Exercise requirements
The pictures get left out, but everything else in the listing below must be duplicated exactly.

Data provided
• • • • •

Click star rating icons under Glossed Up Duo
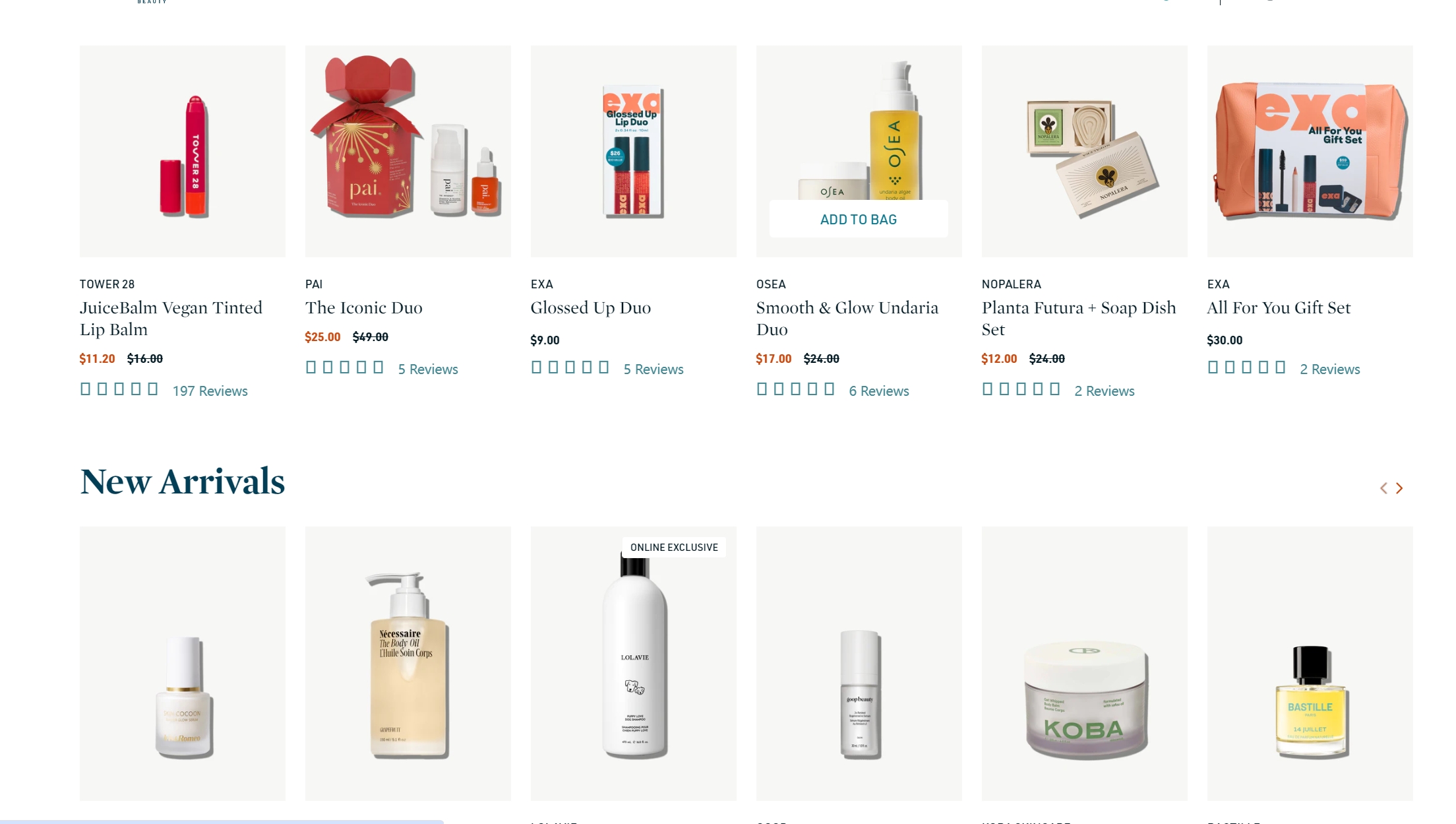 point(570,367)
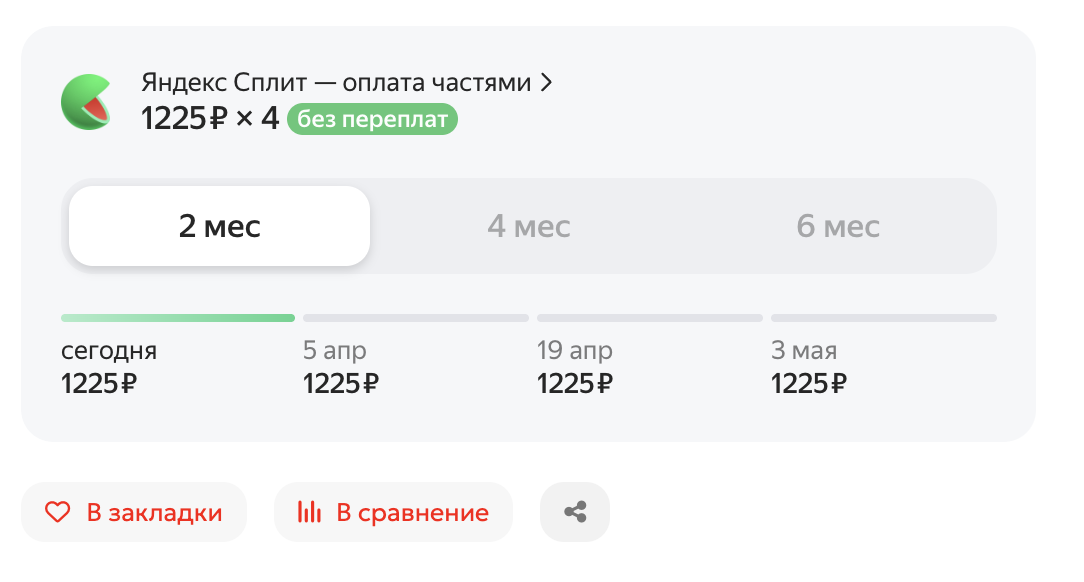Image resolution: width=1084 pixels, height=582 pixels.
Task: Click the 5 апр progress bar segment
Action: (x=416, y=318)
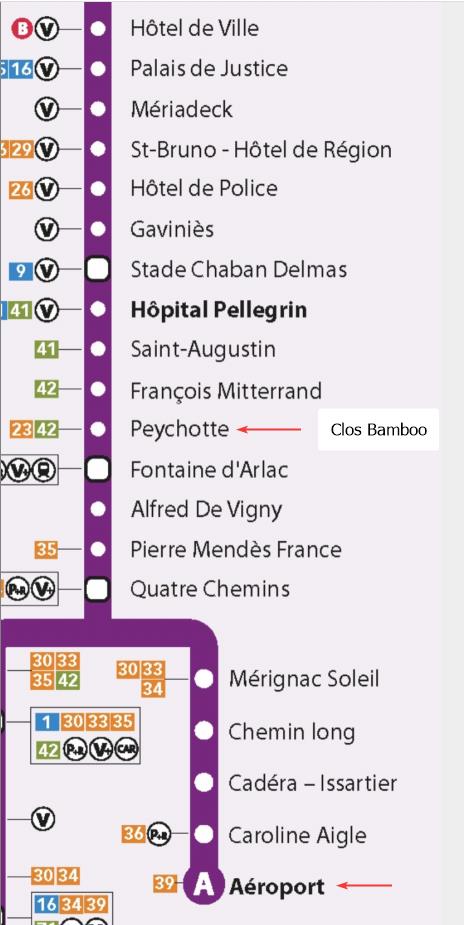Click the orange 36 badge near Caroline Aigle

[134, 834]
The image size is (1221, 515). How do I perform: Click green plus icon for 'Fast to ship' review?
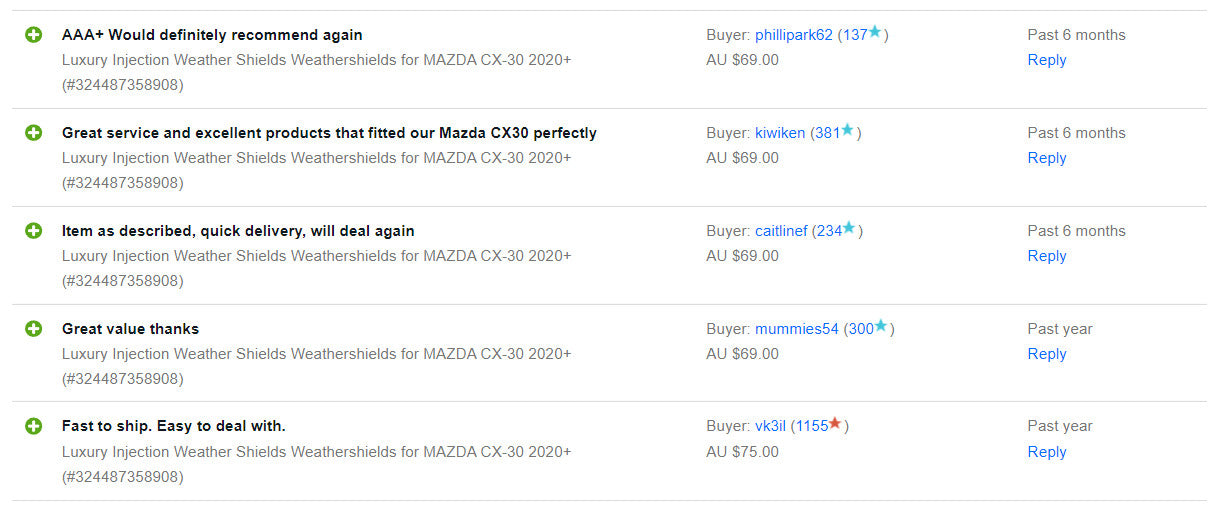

• • • • •

Result for this exercise
Click star rating icons under Glossed Up Duo
 point(570,367)
Image resolution: width=1084 pixels, height=582 pixels.
Task: Click the 5 апр progress bar segment
Action: (x=416, y=318)
Click the orange 36 badge near Caroline Aigle

[134, 834]
The image size is (1221, 515). How do I perform: Click green plus icon for 'Fast to ship' review?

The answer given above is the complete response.